Estamos a reivindicar o direito à habitação e sabemos que um dos grupos mais prejudicados pela falta de acesso são os estudantes. Faltam imensas residências estudantis […]. Tanto que muitos, inclusive, já começaram a deixar de poder estudar nos sítios […] por não poderem pagar as suas casas”, lembra Raquel Serdoura, uma das cinco porta-vozes da manifestação “Casa Para Viver”.

A preparação está a ser trabalhosa, mas conta com “pessoas de todo o tipo, de todas as esferas, de todas as classes sociais”, incluindo algumas que “nunca sequer pensaram em participar” em movimentos associativos ou manifestações, assinala.

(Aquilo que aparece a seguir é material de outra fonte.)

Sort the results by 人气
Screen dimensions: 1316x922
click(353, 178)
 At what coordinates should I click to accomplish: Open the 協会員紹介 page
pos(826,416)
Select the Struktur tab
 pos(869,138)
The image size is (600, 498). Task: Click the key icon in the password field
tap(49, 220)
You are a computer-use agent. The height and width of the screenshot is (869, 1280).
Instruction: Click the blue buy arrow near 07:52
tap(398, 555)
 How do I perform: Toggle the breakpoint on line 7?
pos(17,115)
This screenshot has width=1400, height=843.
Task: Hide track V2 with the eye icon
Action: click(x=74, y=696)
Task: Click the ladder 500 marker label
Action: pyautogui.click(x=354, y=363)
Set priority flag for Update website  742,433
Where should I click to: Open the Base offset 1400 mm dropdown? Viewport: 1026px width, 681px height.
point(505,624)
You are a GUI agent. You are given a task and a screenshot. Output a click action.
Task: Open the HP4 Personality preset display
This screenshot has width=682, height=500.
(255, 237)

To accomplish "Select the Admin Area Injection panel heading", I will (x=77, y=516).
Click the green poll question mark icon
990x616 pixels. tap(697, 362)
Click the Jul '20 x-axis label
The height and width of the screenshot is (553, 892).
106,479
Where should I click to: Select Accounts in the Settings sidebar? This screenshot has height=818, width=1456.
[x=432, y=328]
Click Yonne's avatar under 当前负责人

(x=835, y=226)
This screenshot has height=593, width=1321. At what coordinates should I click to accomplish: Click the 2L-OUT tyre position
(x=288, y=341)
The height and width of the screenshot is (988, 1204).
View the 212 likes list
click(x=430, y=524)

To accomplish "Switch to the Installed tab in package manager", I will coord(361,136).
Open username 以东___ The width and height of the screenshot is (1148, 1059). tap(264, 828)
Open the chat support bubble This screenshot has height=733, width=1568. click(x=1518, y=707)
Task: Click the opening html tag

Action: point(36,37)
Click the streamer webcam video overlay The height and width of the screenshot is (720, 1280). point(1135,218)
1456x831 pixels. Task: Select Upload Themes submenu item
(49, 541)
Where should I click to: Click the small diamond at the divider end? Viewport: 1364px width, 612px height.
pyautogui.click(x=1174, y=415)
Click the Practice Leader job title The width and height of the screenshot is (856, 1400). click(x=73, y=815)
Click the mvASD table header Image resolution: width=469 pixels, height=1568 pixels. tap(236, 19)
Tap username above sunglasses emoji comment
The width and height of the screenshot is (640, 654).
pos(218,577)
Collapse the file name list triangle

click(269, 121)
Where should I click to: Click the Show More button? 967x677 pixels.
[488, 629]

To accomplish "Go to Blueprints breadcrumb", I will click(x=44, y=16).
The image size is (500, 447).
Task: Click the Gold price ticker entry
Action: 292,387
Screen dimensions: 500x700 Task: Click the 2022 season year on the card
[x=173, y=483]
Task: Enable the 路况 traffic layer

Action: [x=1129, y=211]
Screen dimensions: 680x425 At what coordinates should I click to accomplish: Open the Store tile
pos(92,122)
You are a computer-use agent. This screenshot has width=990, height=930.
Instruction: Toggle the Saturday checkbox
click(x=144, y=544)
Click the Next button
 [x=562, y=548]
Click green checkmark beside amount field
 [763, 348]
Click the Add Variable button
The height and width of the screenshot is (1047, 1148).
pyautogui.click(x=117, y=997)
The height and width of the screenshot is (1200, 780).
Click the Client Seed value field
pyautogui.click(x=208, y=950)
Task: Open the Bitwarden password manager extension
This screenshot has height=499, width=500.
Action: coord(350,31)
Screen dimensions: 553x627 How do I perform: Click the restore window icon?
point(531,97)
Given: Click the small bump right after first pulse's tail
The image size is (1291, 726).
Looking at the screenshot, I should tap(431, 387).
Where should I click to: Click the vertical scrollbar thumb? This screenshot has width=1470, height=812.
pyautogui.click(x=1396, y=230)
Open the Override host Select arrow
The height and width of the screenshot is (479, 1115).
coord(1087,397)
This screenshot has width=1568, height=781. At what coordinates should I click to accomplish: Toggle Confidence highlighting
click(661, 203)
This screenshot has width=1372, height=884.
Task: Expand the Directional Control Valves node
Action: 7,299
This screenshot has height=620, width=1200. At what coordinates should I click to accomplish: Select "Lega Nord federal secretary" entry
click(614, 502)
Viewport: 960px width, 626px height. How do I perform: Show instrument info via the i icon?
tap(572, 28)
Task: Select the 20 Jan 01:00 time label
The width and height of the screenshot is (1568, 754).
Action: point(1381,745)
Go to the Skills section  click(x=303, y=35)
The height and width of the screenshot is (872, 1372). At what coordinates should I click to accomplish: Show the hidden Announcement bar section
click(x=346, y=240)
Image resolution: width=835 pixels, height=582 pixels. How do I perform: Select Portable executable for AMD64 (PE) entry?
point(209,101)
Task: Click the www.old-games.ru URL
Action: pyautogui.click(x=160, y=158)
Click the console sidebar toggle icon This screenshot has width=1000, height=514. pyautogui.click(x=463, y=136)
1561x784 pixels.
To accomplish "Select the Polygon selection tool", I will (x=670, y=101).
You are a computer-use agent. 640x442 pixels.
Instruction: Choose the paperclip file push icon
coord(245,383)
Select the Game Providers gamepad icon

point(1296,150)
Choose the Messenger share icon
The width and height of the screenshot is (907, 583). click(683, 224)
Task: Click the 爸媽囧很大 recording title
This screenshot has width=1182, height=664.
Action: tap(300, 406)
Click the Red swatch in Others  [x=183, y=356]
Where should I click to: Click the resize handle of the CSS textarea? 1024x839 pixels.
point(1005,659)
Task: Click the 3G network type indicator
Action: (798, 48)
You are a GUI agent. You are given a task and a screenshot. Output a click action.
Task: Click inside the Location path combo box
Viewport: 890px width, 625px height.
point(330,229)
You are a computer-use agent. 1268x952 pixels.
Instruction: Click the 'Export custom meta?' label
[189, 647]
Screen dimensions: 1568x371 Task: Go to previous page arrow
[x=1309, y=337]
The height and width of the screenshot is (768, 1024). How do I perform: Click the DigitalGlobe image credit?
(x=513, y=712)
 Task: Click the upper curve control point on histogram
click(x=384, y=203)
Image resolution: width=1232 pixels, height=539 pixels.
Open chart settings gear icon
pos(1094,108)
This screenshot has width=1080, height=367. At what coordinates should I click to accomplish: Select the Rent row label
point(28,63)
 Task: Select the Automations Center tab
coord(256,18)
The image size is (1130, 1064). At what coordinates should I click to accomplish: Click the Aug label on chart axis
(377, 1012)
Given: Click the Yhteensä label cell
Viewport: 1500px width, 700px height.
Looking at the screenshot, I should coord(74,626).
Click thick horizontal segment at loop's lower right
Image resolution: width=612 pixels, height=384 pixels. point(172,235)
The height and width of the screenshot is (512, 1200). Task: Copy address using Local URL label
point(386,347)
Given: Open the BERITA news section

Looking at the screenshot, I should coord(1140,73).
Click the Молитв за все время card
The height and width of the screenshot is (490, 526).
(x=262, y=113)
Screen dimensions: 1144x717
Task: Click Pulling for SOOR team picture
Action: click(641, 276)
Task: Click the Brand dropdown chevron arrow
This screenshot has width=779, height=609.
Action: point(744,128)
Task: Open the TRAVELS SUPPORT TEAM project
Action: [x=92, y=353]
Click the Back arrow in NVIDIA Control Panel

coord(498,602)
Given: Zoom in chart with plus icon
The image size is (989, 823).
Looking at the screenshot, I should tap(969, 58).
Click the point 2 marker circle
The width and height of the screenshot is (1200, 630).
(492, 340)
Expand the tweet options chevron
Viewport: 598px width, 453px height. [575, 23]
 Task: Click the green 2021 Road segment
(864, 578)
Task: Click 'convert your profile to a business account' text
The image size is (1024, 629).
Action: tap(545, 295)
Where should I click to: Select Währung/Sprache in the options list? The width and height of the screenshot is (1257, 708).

Não desistimos, estamos a resistir, quando nos querem expulsar das cidades, quando nos dizem que a casa é um luxo e não um direito”, vinca.

Na mesma assembleia preparatória, decide-se uma colagem de cartazes na noite de 27, que a Lusa também acompanha. No espaço Sirigaita, duas dezenas de pessoas enrolam cartazes e preparam cola em quatro baldes. Dividem-se em grupos, por zonas mais ou menos próximas (Campo Grande, Cidade Universitária e Entrecampos, Penha de França e Graça, Senhor Roubado e Odivelas, etc.), enquanto vão fixando prioridades: as universidades são estratégicas.

Há dois carros disponíveis, mas muitos mais passes de transportes. Um dos grupos começa na zona dos Anjos, aproveitando os tapumes de um prédio devoluto há anos. O dono da pizzaria em frente vem pedir que colem um cartaz à porta do estabelecimento. Duas turistas francesas que por ali passam tiram fotografias e comentam: “Este problema está por todo o lado, em França é igual, também vai haver manifestação no dia 01 de abril.”

Rita Silva, outra das porta-vozes da “Casa Para Viver”, adianta que todos os dias há novas organizações a subscreverem o manifesto, o que antecipa “grandes manifestações” para 01 de abril.

Queremos uma mudança de políticas. Esta manifestação vai servir para dizer, em primeiro lugar, que as medidas atuais do Governo não nos convencem e que não pensamos que estas medidas sejam […] eficazes para resolver o problema da habitação”, frisa.

O manifesto “tem uma série de propostas” para “resolver a crise da habitação”, entre as quais a regulação e o controlo das rendas e “dar uso, efetivamente, às casas vazias dos grandes proprietários, dos fundos de investimento”.

Ao mesmo tempo, defendem a “suspensão total” dos despejos e da não-renovação dos contratos de arrendamento. “As pessoas não têm para onde ir”, assinala, recordando que esse recurso foi adotado durante a pandemia de Covid-19 e “também devia ser feito agora”.

Ao nível das instituições financeiras, propõem a suspensão da penhora da casa de morada de família, face ao aumento das prestações, e a regulação dos ‘spreads’ (taxas pagas pelo empréstimo bancário).

É fundamental reduzir os apartamentos turísticos drasticamente. […] Não podemos continuar e ficar à espera. Só daqui a sete anos é que vamos reduzir efetivamente, ou não, os apartamentos turísticos e é agora que precisamos dessas medidas”, acrescenta Rita Silva, antecipando que as coisas não mudarão “só com uma” manifestação, mas acreditando que “é muito importante” ir para a rua reivindicar “outras” medidas.